DATASET RECORDS START

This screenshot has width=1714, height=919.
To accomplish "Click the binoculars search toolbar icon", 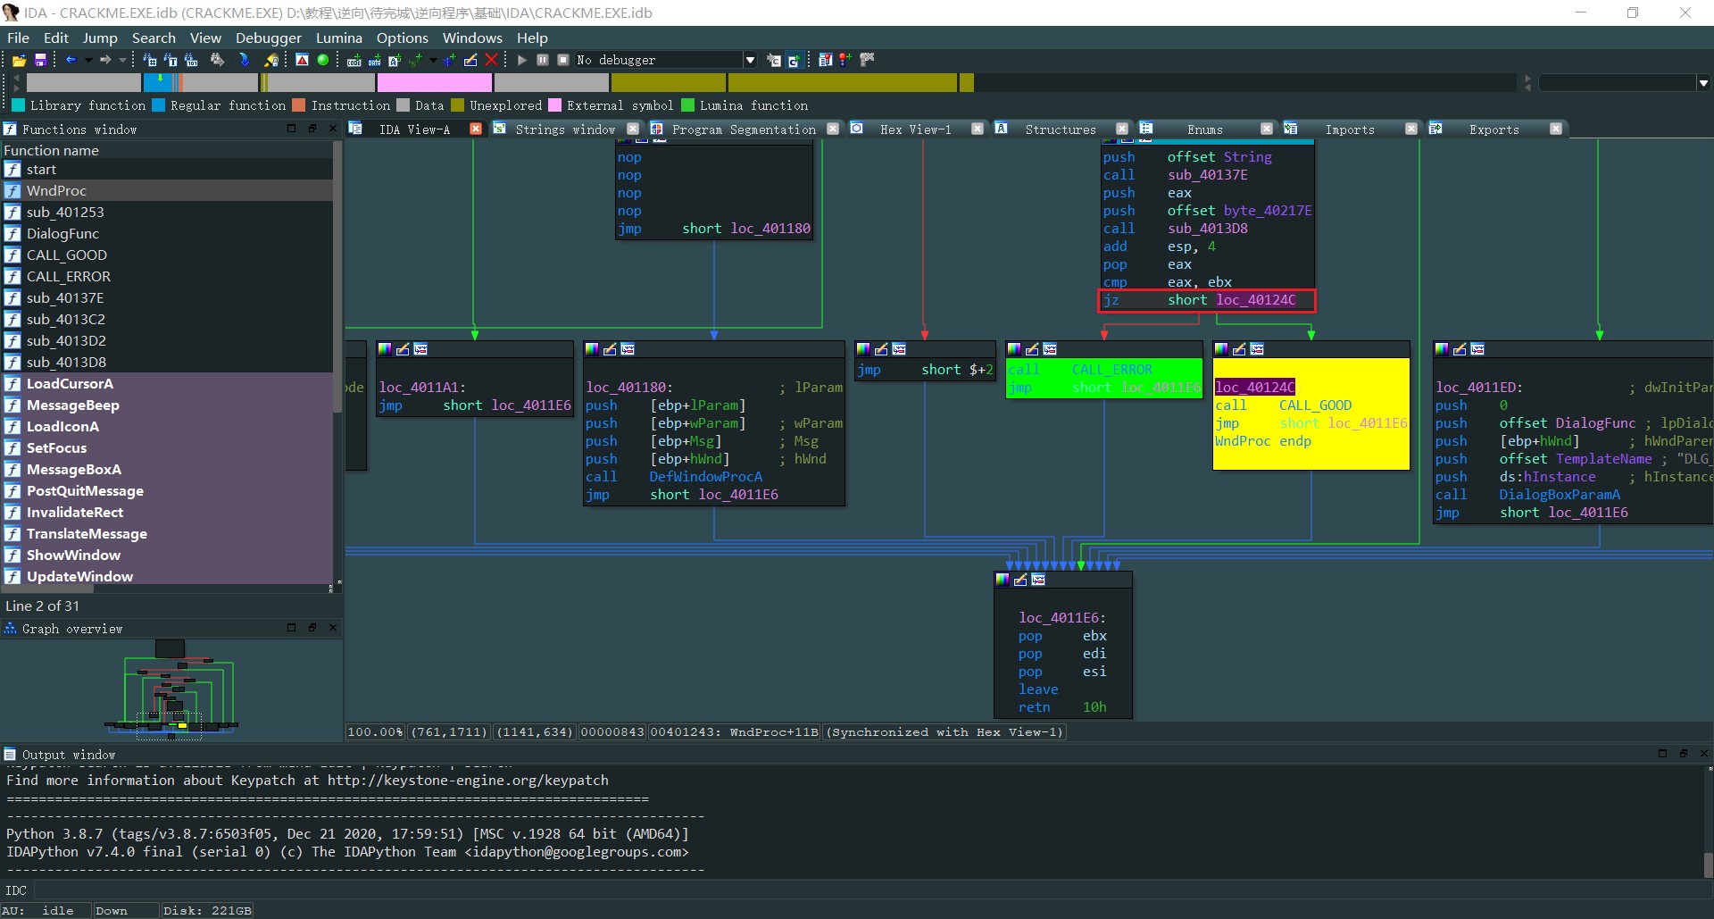I will 217,60.
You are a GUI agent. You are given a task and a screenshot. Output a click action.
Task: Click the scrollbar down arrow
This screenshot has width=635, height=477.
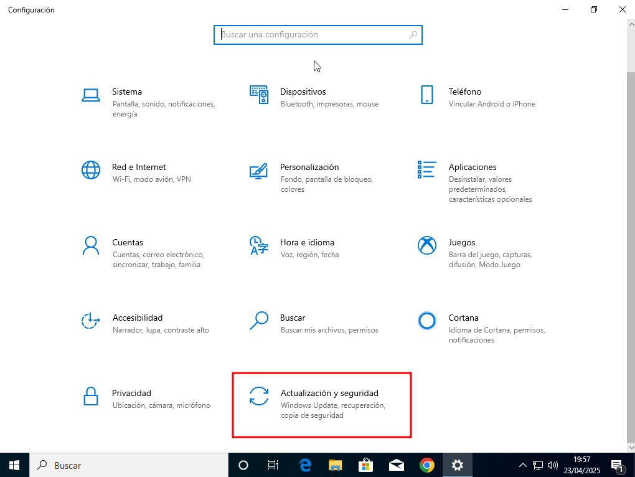[x=630, y=447]
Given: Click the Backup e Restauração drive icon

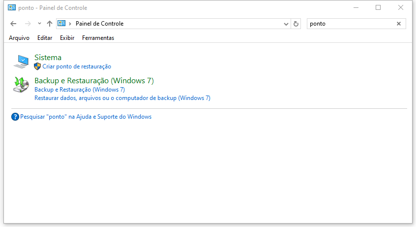Looking at the screenshot, I should 21,85.
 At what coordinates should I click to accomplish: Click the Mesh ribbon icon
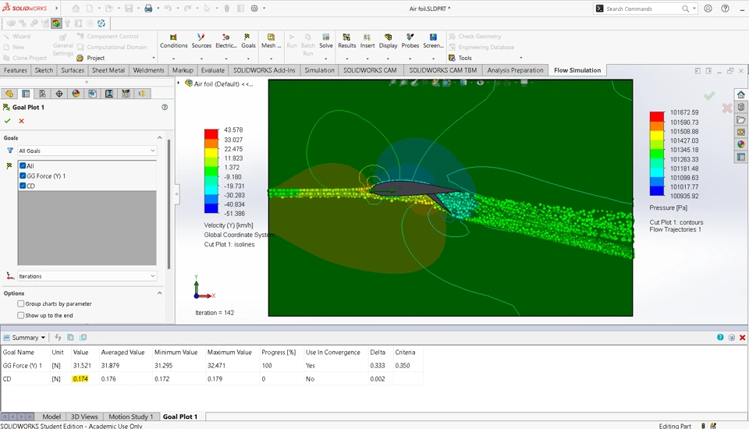click(271, 41)
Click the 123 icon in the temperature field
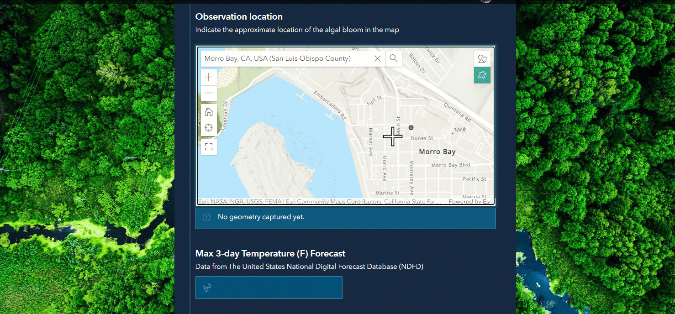This screenshot has height=314, width=675. (x=207, y=288)
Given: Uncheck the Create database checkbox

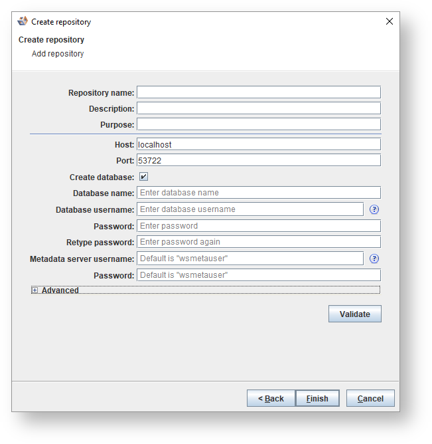Looking at the screenshot, I should pos(143,177).
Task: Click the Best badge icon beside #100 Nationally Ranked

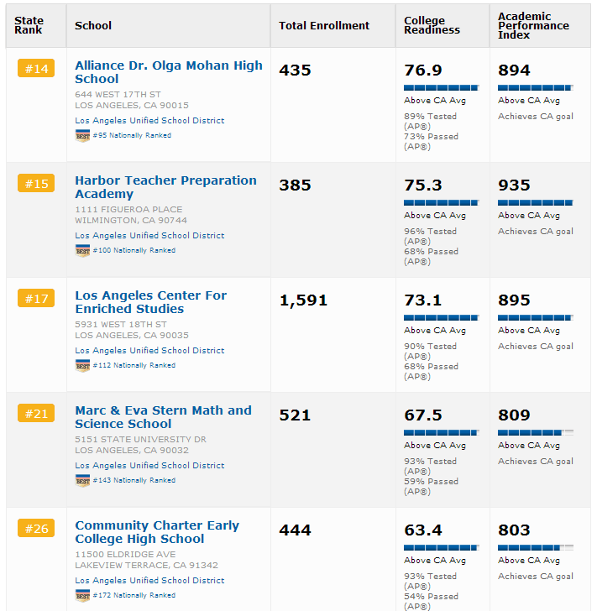Action: 82,250
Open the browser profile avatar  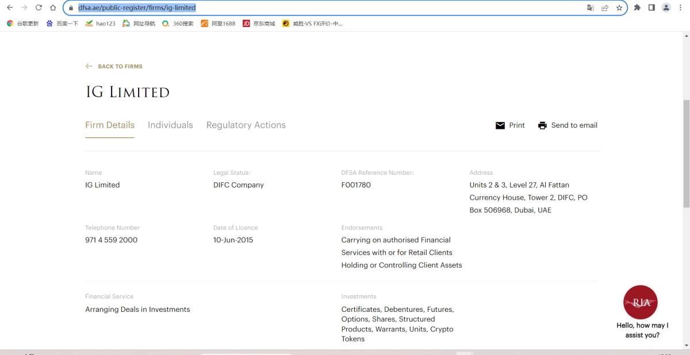click(666, 7)
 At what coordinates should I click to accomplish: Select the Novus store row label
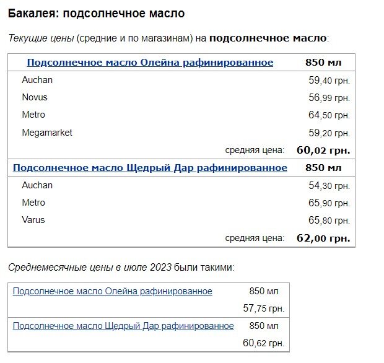(35, 97)
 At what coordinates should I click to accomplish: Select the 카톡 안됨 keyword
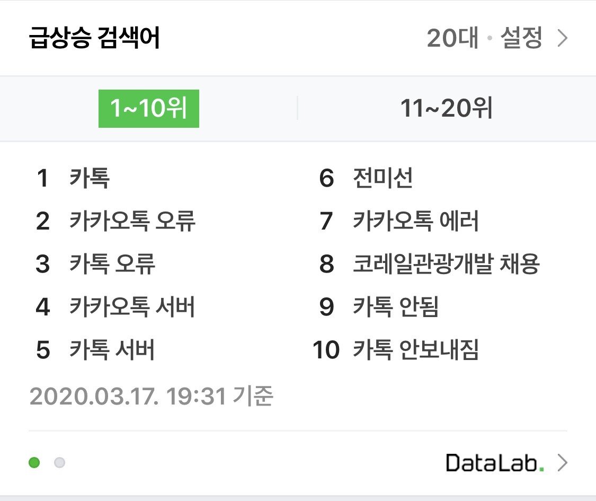tap(395, 307)
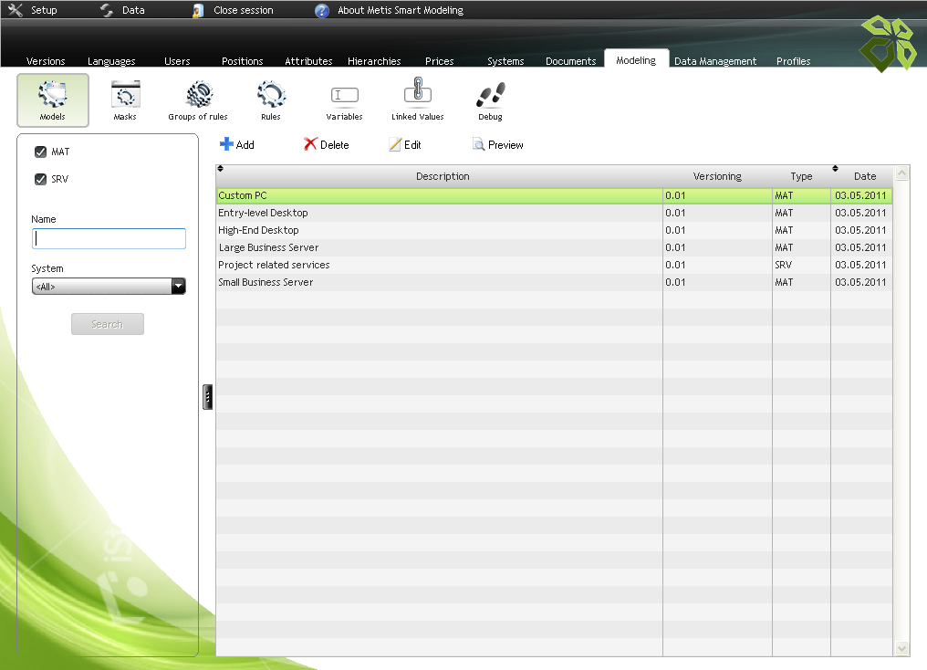Screen dimensions: 927x670
Task: Click into the Name search field
Action: pyautogui.click(x=109, y=238)
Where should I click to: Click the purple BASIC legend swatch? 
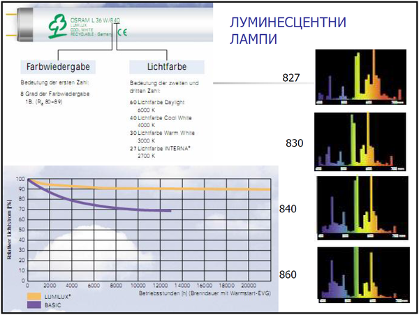[34, 305]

DATASET RECORDS END

EXERCISE PROMPT
Starting with the line that contains "At what coordinates should I click to accomplish: Select the 카톡" and ending with the last line of the data above, transcribe exactly those lines and no others, without pictures.

YOUR RESPONSE
 At what coordinates should I click to accomplish: Select the 카톡 안됨 keyword
tap(395, 307)
Screen dimensions: 927x670
Task: Click into the Name search field
Action: pyautogui.click(x=109, y=238)
Where should I click to: Click the purple BASIC legend swatch? 
[34, 305]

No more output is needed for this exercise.